### READING PASSAGE
---

The World Bank Group (WBG) has published for the first time a joint report showing the key figures for debarments, cross-debarments and referrals made in the FY2018 under the WBG Sanctions System. The report collates the figures for sanctions, in particular the number and length of debarments, imposed through the means of settlements with the Integrity Vice Presidency (INT), determinations by the Suspension and Debarment Officer (SDO) and the decisions of the Sanctions Board. In addition, the report also contains figures for the last five years that reveal the increasing use of settlements to deal with fraud, corruption, collusion and obstruction infractions under the Bank’s Sanctions System.
Sanction settlements have multiplied from just seven to thirty-nine cases per year between 2014 and 2018, whilst the number of sanctions issued through the SDO’s determinations have fallen over the same period from forty-five to twenty-four cases. Disposals by the Sanctions Board have remained fairly constant over the five-year period with an increase of just one to twenty cases.
Neil Macaulay, Co-Head of Chambers at Bretton Woods Law, believes the continuing sharp increase in settlements over the last year may be readily explained since the vast majority of the shortest periods of debarment have been imposed through negotiated settlements. In other words settlements have become more attractive to those entities facing the sanctions process as the periods of debarment being negotiated with INT are increasingly considered acceptable.

---

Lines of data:
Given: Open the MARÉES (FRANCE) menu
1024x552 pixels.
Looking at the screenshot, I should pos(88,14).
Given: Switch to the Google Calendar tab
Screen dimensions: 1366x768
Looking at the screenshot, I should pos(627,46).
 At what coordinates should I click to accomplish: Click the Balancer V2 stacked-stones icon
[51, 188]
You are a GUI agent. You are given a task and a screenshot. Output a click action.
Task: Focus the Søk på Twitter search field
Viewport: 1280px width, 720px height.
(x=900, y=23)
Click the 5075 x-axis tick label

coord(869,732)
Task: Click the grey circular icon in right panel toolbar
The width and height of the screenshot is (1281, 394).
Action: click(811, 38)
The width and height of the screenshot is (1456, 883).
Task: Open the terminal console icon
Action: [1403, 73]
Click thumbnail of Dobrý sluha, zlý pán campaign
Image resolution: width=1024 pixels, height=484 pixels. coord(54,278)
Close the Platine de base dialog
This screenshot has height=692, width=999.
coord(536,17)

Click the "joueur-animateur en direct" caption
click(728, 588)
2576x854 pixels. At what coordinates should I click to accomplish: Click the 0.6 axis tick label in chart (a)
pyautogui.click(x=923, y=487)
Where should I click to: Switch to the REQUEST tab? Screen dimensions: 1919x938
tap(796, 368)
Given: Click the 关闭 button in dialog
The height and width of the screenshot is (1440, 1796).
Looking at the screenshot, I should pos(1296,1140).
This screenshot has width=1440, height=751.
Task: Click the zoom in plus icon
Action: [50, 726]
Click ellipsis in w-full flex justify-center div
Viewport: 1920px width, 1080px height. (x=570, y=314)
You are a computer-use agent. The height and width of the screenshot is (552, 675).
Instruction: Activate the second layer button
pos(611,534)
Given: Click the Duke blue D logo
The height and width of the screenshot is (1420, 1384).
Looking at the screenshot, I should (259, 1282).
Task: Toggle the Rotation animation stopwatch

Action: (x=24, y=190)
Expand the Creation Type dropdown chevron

---

### COMPLETE THE FOLLOWING
A - Answer these questions using the passage on World Bank Group sanctions.
(i) What does the abbreviation INT stand for?
(ii) Between 2014 and 2018, how did the number of sanctions issued through the SDO's determinations change?
(iii) What position does Neil Macaulay hold?
B - Extend the passage on World Bank Group sanctions, picking up directly after its final sentence.

### RESULTS OF THE TASKS
A -
(i) The Integrity Vice Presidency.
(ii) It fell from forty-five to twenty-four cases.
(iii) He is Co-Head of Chambers at Bretton Woods Law.

B -
The report helps to puts some statistical flesh on the bones. Of the twenty-nine cases with the shortest periods of debarment, those from one year and six months and below, only one was a result of a determination of the SDO, four emanate from the Sanctions Board and twenty-four were achieved by negotiation settlement with INT.
Significantly these lower penalty settlements also include five cases of ‘conditional non-debarment’ which permit the entities concerned to remain eligible for World Bank funded work provided they engage in remedial integrity compliance work. The growing attractiveness of settlements and the arrival of a new Vice President at INT, Pascale Dubois, is likely to be more than co-incidental, as she is keen to express in the report the benefits of settling sanctions matters in terms of the saving of resources and certainty of outcome for both the investigated party and the WBG.
Those companies that self-report misconduct receive particular praise from Dubois in the following terms:
“For example, two INT cases this year led to settlements with a sanction of ‘conditional non-debarment’ which means the sanctioned company remains eligible to participate in WBG-financed projects as long as it complies with certain obligations. This incentivises good corporate behavior as the companies in these cases came forward voluntarily and disclosed their misconduct. This approach also enables the type of responsible corporate citizens the Bank wants on its projects to continue to be eligible to contribute to the Bank’s mission.”
Ms. Dubois’ plainly incentive words regarding self-reporting appear to be backed up by the reported figures. All five of the cases listed as resolved by conditional non-debarment were arrived at through settlement with INT.
By stark contrast nearly all the cases resulting in the longest periods of debarment emanate from either the Sanctions Board or the SDO. Of the thirty-one most severe sanctions awarded, upwards from three years to ten and a half years debarment, only three arise from settlements and the bulk are divided between the Sanctions Board with nine disposals and the SDO with nineteen.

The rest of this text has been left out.